[TEXTE SOURCE]:
Le dogme catholique du corps mystique, qui ne manque pas de poésie il faut l’admettre, avance que l’Église, Épouse du Christ, serait le « corps matériel du Christ » dans le monde. Aussi appelé communion des saints, ce point de la doctrine expose l’union des fidèles ici-bas avec les saints « dans la gloire du ciel ».

Voilà qui n’est pas bien clair… Ce qu’il faut à peu près comprendre à ce langage désuet, bizarre mais combien imagé, c’est que faire entrer un saint dans le ciel catholique, c’est le constituer une partie de soi, un membre de son corps. C’est ce qu’a fait Jean-Paul II en béatifiant Kateri Tekakwitha lors des 300 ans de sa mort en 1980.

Surnommée le « lys des Mohawks », cette Iroquoise de la nation Kanyen’kehà:ka mourut convertie et « en odeur de sainteté » à la mission jésuite de Saint-François-Xavier de Kahnawake, en 1680. Canonisée depuis par Benoit XVI, elle est célébrée par les catholiques le 17 avril et le 14 juillet, aujourd’hui même.

Le clergé québécois aime beaucoup cette petite sainte Iroquoise. N’est-elle pas, à l’en croire du moins, une sorte de caution morale d’une Église qui reconnaîtrait sa faute ? D’autres, peut-être, trouveront cette récupération symbolique de mauvais goût. Jean-Paul II n’avait-il pas dit même, des suites de ses rapprochements avec « ses frères et sœurs », au cours de sa visite dans le Nord du Canada en 1984, que le Christ par sa souffrance et « les membres de son corps, était lui-même Indien » ?

On pourra, bien entendu, déchirer sa chemise autant qu’on le souhaitera à propos de cette déclaration psychédélique, visionnaire peut-être. N’empêche, elle fit un très grand bien, dit-on, et parions que des excuses du pape en feraient un plus grand encore.

[EXTRAITS DE DONNÉES]:
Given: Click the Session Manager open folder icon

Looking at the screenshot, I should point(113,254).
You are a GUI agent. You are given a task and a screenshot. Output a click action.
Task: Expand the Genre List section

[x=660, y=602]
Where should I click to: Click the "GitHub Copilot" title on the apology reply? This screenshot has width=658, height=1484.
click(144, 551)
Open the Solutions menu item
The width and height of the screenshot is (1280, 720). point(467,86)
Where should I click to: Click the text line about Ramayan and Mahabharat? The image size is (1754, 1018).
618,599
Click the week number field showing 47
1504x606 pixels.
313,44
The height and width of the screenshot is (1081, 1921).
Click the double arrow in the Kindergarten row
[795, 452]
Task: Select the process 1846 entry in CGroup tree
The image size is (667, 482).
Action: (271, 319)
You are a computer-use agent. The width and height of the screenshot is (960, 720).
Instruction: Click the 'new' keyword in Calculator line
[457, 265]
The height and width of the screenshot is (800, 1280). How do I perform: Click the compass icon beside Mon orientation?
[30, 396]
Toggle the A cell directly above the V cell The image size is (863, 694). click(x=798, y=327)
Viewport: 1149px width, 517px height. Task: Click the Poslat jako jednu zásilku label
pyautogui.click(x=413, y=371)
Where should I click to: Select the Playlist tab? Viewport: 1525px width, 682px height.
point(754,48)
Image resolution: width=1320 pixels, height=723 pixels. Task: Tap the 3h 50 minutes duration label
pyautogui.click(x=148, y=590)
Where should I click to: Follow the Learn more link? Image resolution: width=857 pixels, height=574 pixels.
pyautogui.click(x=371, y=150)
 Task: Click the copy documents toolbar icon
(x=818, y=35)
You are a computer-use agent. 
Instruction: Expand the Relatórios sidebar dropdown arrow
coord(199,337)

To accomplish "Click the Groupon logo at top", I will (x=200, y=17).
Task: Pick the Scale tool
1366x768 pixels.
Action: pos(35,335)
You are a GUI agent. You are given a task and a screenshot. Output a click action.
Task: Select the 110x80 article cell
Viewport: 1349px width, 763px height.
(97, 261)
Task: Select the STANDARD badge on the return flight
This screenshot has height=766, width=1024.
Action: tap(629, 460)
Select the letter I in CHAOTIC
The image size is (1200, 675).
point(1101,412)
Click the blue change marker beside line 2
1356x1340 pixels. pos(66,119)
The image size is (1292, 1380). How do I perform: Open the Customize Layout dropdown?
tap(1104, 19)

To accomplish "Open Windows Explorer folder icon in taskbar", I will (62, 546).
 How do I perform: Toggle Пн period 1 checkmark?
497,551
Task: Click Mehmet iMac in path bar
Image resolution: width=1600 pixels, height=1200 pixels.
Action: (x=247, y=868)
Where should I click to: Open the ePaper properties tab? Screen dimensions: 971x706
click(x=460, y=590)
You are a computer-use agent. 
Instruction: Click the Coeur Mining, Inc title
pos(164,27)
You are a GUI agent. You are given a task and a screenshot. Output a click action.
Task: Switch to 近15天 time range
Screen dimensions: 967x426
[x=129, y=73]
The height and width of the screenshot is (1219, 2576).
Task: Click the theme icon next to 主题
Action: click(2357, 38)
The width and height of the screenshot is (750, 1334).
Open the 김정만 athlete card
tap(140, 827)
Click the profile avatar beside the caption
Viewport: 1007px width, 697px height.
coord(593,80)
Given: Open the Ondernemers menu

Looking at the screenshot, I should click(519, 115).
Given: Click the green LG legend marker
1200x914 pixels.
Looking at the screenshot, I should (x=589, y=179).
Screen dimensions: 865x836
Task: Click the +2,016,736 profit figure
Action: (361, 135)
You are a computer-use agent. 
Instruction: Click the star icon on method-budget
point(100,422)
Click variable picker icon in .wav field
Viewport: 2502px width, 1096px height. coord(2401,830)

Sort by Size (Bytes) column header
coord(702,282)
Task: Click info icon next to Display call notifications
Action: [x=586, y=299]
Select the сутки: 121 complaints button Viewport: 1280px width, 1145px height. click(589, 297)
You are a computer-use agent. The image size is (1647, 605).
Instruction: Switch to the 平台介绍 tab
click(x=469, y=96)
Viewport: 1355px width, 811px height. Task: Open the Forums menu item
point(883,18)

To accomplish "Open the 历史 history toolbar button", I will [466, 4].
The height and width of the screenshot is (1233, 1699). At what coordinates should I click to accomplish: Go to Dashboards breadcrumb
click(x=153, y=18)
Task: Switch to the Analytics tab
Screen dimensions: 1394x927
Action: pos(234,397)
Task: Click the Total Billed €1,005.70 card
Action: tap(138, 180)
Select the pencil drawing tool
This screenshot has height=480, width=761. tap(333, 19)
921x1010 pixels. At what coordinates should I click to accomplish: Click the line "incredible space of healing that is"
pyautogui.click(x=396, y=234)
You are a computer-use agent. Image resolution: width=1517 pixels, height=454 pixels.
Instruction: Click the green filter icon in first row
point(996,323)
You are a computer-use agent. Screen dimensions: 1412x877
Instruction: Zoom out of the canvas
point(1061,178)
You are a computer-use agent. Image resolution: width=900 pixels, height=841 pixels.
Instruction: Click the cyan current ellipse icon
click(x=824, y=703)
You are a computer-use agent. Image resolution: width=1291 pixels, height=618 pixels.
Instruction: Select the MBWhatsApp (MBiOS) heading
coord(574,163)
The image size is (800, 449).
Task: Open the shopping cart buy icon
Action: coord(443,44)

[CONSIGNES]:
a. Pourriez-vous recopier fidèlement le passage du texte sur Kateri Tekakwitha qui va de « Voilà qui n’est » jusqu'à « mort en 1980. » inclus ?
b. Pouvez-vous écrire la suite du texte sur Kateri Tekakwitha à partir de l'endroit où il s'arrête ?
Ces enregistrements n'ont aucun rapport avec le texte sur Kateri Tekakwitha.

[RÉPONSES PAR CONSIGNE]:
a.
Voilà qui n’est pas bien clair… Ce qu’il faut à peu près comprendre à ce langage désuet, bizarre mais combien imagé, c’est que faire entrer un saint dans le ciel catholique, c’est le constituer une partie de soi, un membre de son corps. C’est ce qu’a fait Jean-Paul II en béatifiant Kateri Tekakwitha lors des 300 ans de sa mort en 1980.

b.
Les Autochtones, divisés au sujet de Kateri, sont nombreux tout de même, catholiques ou non, à l’aimer. Ils étaient plus de 200 à se rendre au Vatican pour sa canonisation, évènement vécu par plusieurs comme un baume sur leurs blessures spirituelles.

Suivant sa canonisation, le chef national de l’Assemblée des Premières Nations, Shawn A-in-chut Atleo, avait déclaré à son propos qu’elle était « une source d’inspiration pour nombre de nos citoyens qui ont connu des temps difficiles, y compris ceux qui ressentent toujours les effets du traumatisme engendré par les pensionnats ». Ron Boyer, diacre ojibway de la paroisse de Kahnawake, déclarait quant à lui que « Kateri a été choisie par Dieu, notre Créateur, pour être un modèle pour les Autochtones, dans leur lutte pour être reconnus […] une inspiration dans le processus de guérison de nos cultures ».

Le rapport de la Commission de vérité et réconciliation nous renseigne sur l’importance du traumatisme spirituel engendré par les pensionnats et leur entreprise d’acculturation.

Un survivant des pensionnats, Théodore Fontaine, déclarait à la Commission que malgré « la violence sexuelle, la violence physique et psychologique » qu’il avait subies, la chose dont il estimait avoir « le plus souffert est la violence spirituelle ».

Les Autochtones, traditionalistes ou non, sont des gens profondément pénétrés par la spiritualité. C’est pourquoi une offense spirituelle appelle bien souvent, chez eux, à une réparation et une guérison de même nature.

La béatification de Kateri, voulue comme un beau geste de la part de l’Église, est peut-être maladroite, ou encore mieux, raciste, diront certains, mais elle n’est pas, pour autant, complètement à côté de la plaque en ce qui regarde à l’intention. Montrer que ces gens aussi prennent part à notre tradition. Qu’ils font corps avec nous, avec nos institutions civiles et religieuses.

L’importance du rite, de la cérémonie et des solennités traditionnelles sont au cœur de la renaissance autochtone actuelle. Les Premiers Peuples confèrent un grand pouvoir guérisseur à leurs traditions aussi bien, il semble, qu’à celles des autres, pour lesquelles ils témoignent souvent d’un respect édifiant. Un aîné confiait par exemple à la Commission que, bien que n’étant pas chrétien, il avait une « haute estime pour cet Esprit qu’on appelle Jésus ». Réputée plus syncrétique et tolérante que les trois grands monothéismes, leur foi s’accommode bien des emprunts et des synthèses.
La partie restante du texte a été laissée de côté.